Der Schaffhauser Erzähler Markus Werner legt fünf Jahre nach seinem Bestseller «Der ägyptische Heinrich» seinen siebten Roman «Am Hang» vor. Darin erzählen sich zwei scheinbar völlig unterschiedliche Männer - der eine promiskuitiv, der andere tief treu - ihre Liebesgeschichten und entdecken eine überraschende Gemeinsamkeit. Doppelt so lange wie üblich - vier Jahre - musste man auf Eveline Haslers neue historische Romanbiografie «Tells Tochter» warten. Gegenstand ist wie oft bei Hasler eine mutige, aufgeklärte, aber gefährdete Frau: Die Berner femme de lettres Julie Bondeli (1731-1778). Regelrecht aus der Versenkung taucht Nicole Müller auf, die 1992 mit ihrem Erstling «Denn das ist das Schreckliche an der Liebe» Furore machte. Neun Jahre nach dem zweiten Buch der nebenamtlichen Kaufhaus-Werbetexterin erscheint «Kaufen. Ein Warenhausroman».

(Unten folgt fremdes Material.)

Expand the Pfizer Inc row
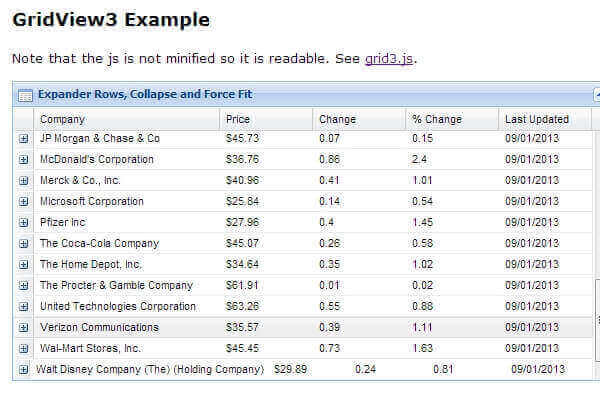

Silvio Blatter, schon fast ein moderner Klassiker der Schweizer Literatur, war vor seinem letzten Buch «Die Glückszahl» (2001) ebenfalls neun Jahre von der Bildfläche verschwunden. Nun präsentiert er «Zwölf Sekunden Stille», einen Roman über einen frühzeitig pensionierten Kulturjournalisten. Das Schweizer Début der Saison wurde bereits am Bachmann-Wettbewerb vorgestellt: «Im Schaufenster im Frühling» der in der serbischen Vojvodina geborenen Zürcher Autorin und Musikerin Melinda Nadj Abonji. Ihr «angelerntes» Deutsch hat einen unprätentiösen, poetischen Ton, der nicht zufällig an den der gebürtigen Rumänin Aglaja Veteranyi gemahnt. Zwei Jahre nach deren Tod erscheint auch von ihr noch einmal ein Buch: «Vom geräumten Meer, den gemieteten Socken und Frau Butter» haben die Herausgeber laut eigenen Angaben fertig konzipiert in ihrem Computer gefunden.

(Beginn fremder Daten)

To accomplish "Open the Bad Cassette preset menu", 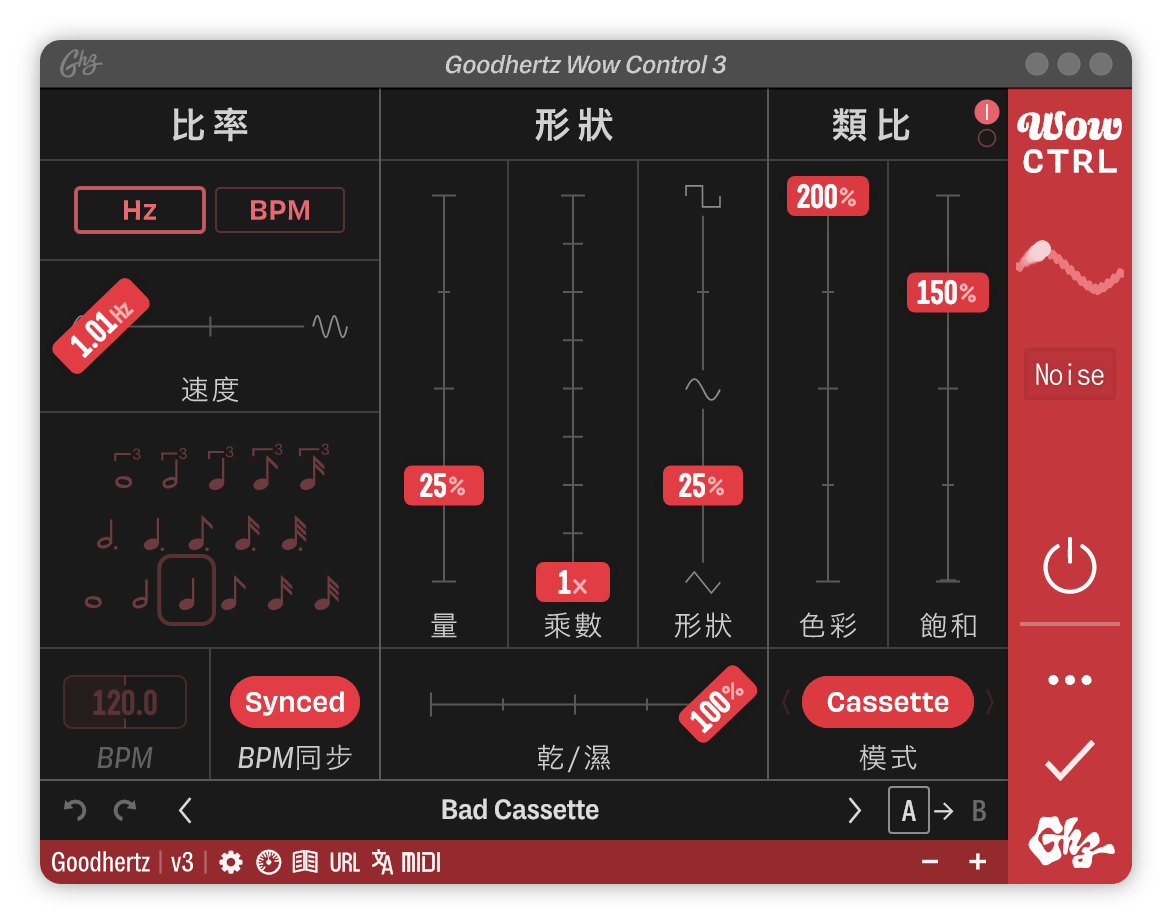I will (520, 810).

Auch in der Sparte Kriminalroman kommt Lohnendes heraus. Der vielfach ausgezeichnete Aargauer Hansjörg Schneider etwa präsentiert mit «Hunkeler macht Sachen» seinen fünften Krimi um den melancholischen Basler Kommissär. Diesmal geht es nur scheinbar um Rache an Schmugglern und Prostituierten, in Wirklichkeit aber um eine alte Schweizer Kollektivschuld. Der Zürcher Peter Zeindler, bekannt für genaue Recherchen und brisanten Themen, liess sich für seinen neuen Roman «Toter Strand» von der Tankerkatastrophe vor der Küste Galiziens inspirieren. Er geht von der Fiktionsthese aus, dass das Schiff absichtlich gerammt worden sei, weil eine Grossmacht ein Feindbild schaffen und Verbündete für einen Krieg gewinnen wollte.